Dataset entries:
□ □ □ □ □
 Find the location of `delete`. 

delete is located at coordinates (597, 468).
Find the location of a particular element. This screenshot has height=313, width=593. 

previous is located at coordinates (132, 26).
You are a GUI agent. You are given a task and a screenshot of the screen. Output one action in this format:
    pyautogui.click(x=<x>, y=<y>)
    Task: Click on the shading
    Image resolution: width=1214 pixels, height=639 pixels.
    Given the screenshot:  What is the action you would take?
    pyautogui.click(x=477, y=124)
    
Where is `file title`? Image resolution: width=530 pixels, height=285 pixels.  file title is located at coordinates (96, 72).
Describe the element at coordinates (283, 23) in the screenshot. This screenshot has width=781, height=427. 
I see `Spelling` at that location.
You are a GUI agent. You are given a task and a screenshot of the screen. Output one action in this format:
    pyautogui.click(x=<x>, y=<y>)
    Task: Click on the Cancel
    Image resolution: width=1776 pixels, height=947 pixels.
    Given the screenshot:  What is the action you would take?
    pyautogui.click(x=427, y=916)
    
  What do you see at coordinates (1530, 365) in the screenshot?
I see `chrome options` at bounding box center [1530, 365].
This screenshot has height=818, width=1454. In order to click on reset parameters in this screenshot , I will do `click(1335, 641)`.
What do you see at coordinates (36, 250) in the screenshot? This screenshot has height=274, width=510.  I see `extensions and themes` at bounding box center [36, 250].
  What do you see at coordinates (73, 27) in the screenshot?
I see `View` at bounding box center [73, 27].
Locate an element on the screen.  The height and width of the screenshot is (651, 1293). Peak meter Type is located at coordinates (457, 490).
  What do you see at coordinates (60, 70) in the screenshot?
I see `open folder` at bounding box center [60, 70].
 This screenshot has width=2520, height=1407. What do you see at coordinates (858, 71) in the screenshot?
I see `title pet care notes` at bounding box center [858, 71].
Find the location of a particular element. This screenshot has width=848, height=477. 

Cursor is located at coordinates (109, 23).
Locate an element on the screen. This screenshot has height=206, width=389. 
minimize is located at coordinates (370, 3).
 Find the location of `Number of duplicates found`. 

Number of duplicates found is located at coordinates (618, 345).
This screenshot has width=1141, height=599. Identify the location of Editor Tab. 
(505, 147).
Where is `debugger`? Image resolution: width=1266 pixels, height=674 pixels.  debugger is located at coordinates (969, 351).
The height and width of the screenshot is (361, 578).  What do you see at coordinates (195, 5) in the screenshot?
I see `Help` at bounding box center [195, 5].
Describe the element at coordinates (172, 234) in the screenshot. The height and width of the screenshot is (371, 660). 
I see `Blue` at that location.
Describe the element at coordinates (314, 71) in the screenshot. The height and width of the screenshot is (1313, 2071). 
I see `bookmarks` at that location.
□ □ □ □ □
## WHAT IS ASKED
Please copy out all of the data above word for word.

## RESPONSE
 Find the location of `delete`. 

delete is located at coordinates (597, 468).
Find the location of a particular element. This screenshot has height=313, width=593. 

previous is located at coordinates (132, 26).
You are a GUI agent. You are given a task and a screenshot of the screen. Output one action in this format:
    pyautogui.click(x=<x>, y=<y>)
    Task: Click on the shading
    Image resolution: width=1214 pixels, height=639 pixels.
    Given the screenshot:  What is the action you would take?
    pyautogui.click(x=477, y=124)
    
Where is `file title`? Image resolution: width=530 pixels, height=285 pixels.  file title is located at coordinates (96, 72).
Describe the element at coordinates (283, 23) in the screenshot. This screenshot has width=781, height=427. 
I see `Spelling` at that location.
You are a GUI agent. You are given a task and a screenshot of the screen. Output one action in this format:
    pyautogui.click(x=<x>, y=<y>)
    Task: Click on the Cancel
    Image resolution: width=1776 pixels, height=947 pixels.
    Given the screenshot:  What is the action you would take?
    pyautogui.click(x=427, y=916)
    
  What do you see at coordinates (1530, 365) in the screenshot?
I see `chrome options` at bounding box center [1530, 365].
This screenshot has height=818, width=1454. In order to click on reset parameters in this screenshot , I will do `click(1335, 641)`.
What do you see at coordinates (36, 250) in the screenshot? This screenshot has height=274, width=510.  I see `extensions and themes` at bounding box center [36, 250].
  What do you see at coordinates (73, 27) in the screenshot?
I see `View` at bounding box center [73, 27].
Locate an element on the screen.  The height and width of the screenshot is (651, 1293). Peak meter Type is located at coordinates (457, 490).
  What do you see at coordinates (60, 70) in the screenshot?
I see `open folder` at bounding box center [60, 70].
 This screenshot has width=2520, height=1407. What do you see at coordinates (858, 71) in the screenshot?
I see `title pet care notes` at bounding box center [858, 71].
Find the location of a particular element. This screenshot has width=848, height=477. 

Cursor is located at coordinates (109, 23).
Locate an element on the screen. This screenshot has height=206, width=389. 
minimize is located at coordinates (370, 3).
 Find the location of `Number of duplicates found`. 

Number of duplicates found is located at coordinates (618, 345).
This screenshot has width=1141, height=599. Identify the location of Editor Tab. 
(505, 147).
Where is `debugger`? Image resolution: width=1266 pixels, height=674 pixels.  debugger is located at coordinates (969, 351).
The height and width of the screenshot is (361, 578).  What do you see at coordinates (195, 5) in the screenshot?
I see `Help` at bounding box center [195, 5].
Describe the element at coordinates (172, 234) in the screenshot. The height and width of the screenshot is (371, 660). 
I see `Blue` at that location.
Describe the element at coordinates (314, 71) in the screenshot. The height and width of the screenshot is (1313, 2071). 
I see `bookmarks` at that location.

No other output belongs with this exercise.